*WHAT YOU NEED TO DO*.
Repeat the whole listing word for word, skipping pictures.

*TASK MATERIAL*.

/---

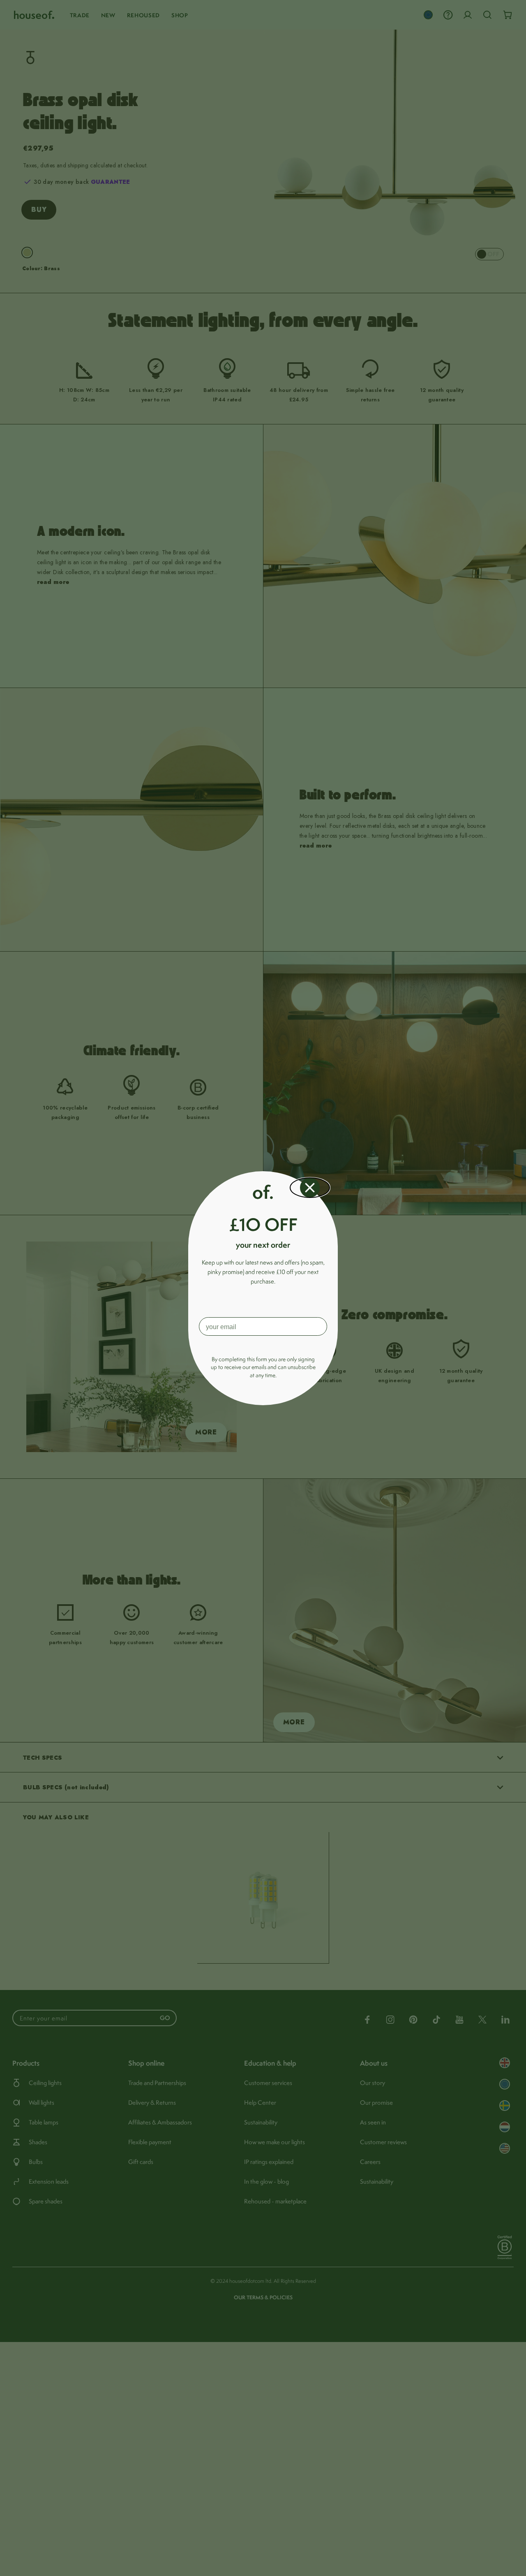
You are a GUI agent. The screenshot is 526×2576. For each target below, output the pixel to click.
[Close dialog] (310, 1188)
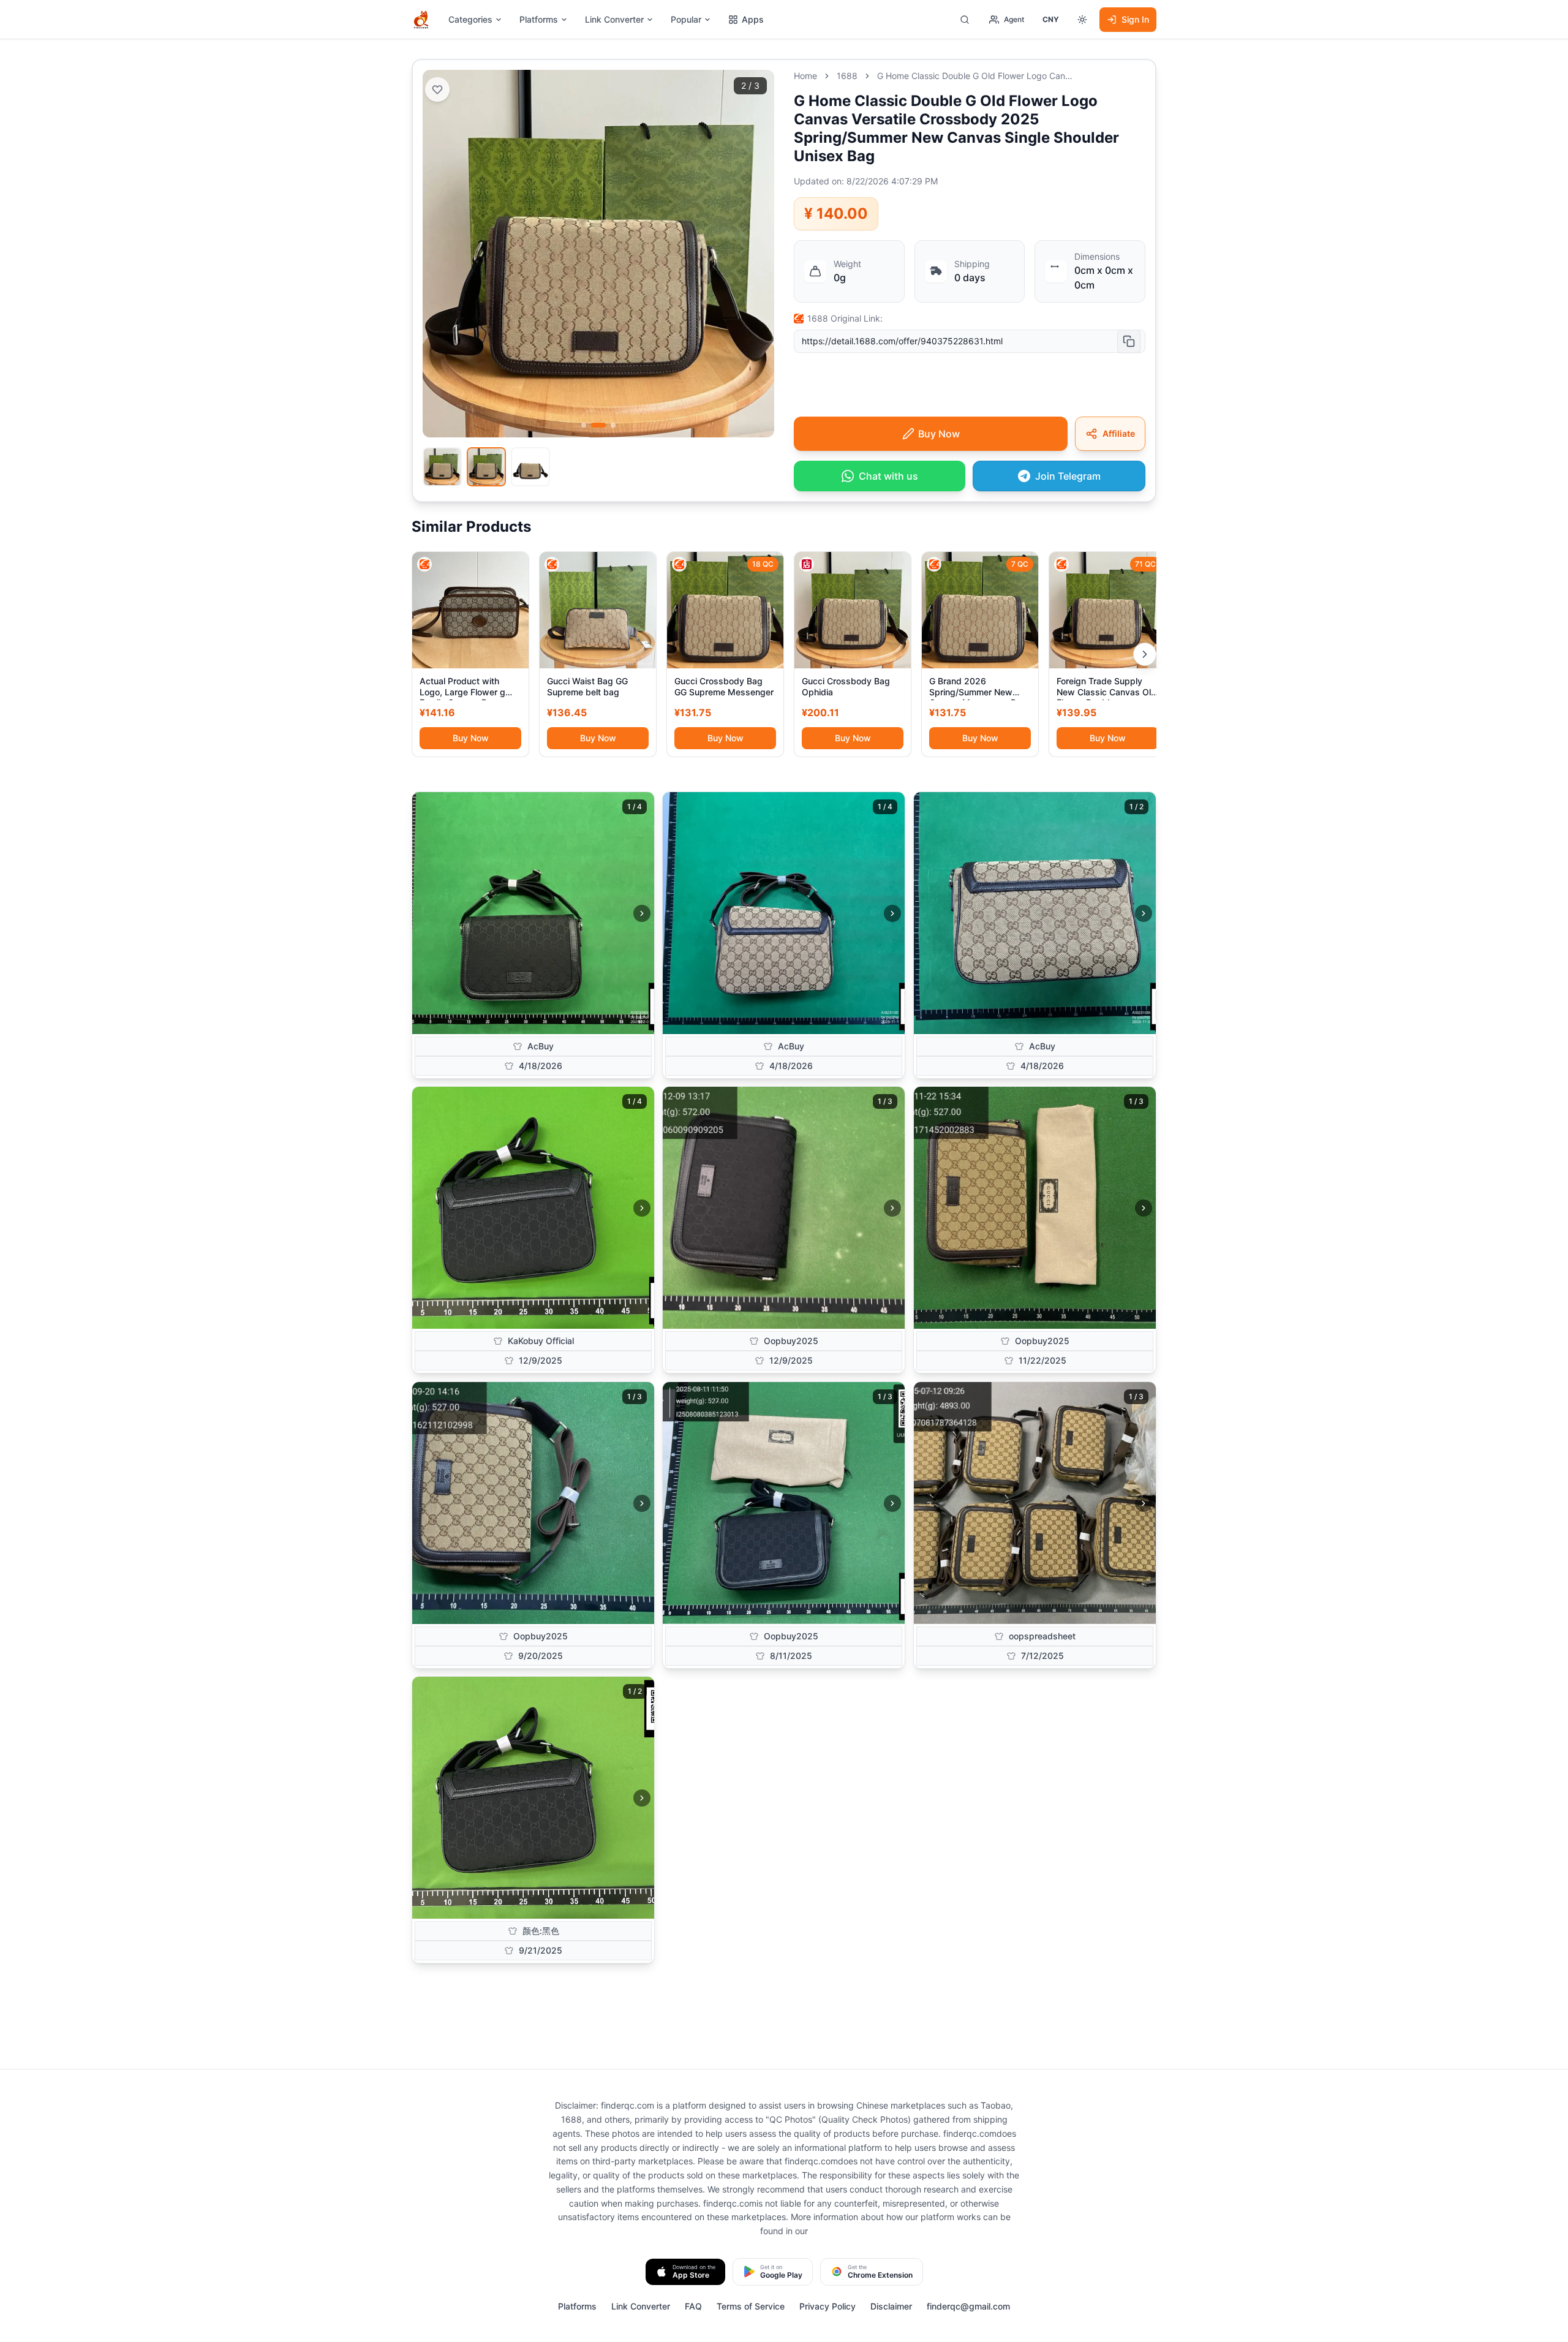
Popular (686, 19)
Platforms (538, 19)
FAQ (693, 2306)
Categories (470, 19)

\---

*WRITTEN RESPONSE*.
You are a GUI agent. The screenshot is 526×2576. For each target below, output the pixel to click.
[Close dialog] (310, 1188)
Popular (686, 19)
Platforms (538, 19)
FAQ (693, 2306)
Categories (470, 19)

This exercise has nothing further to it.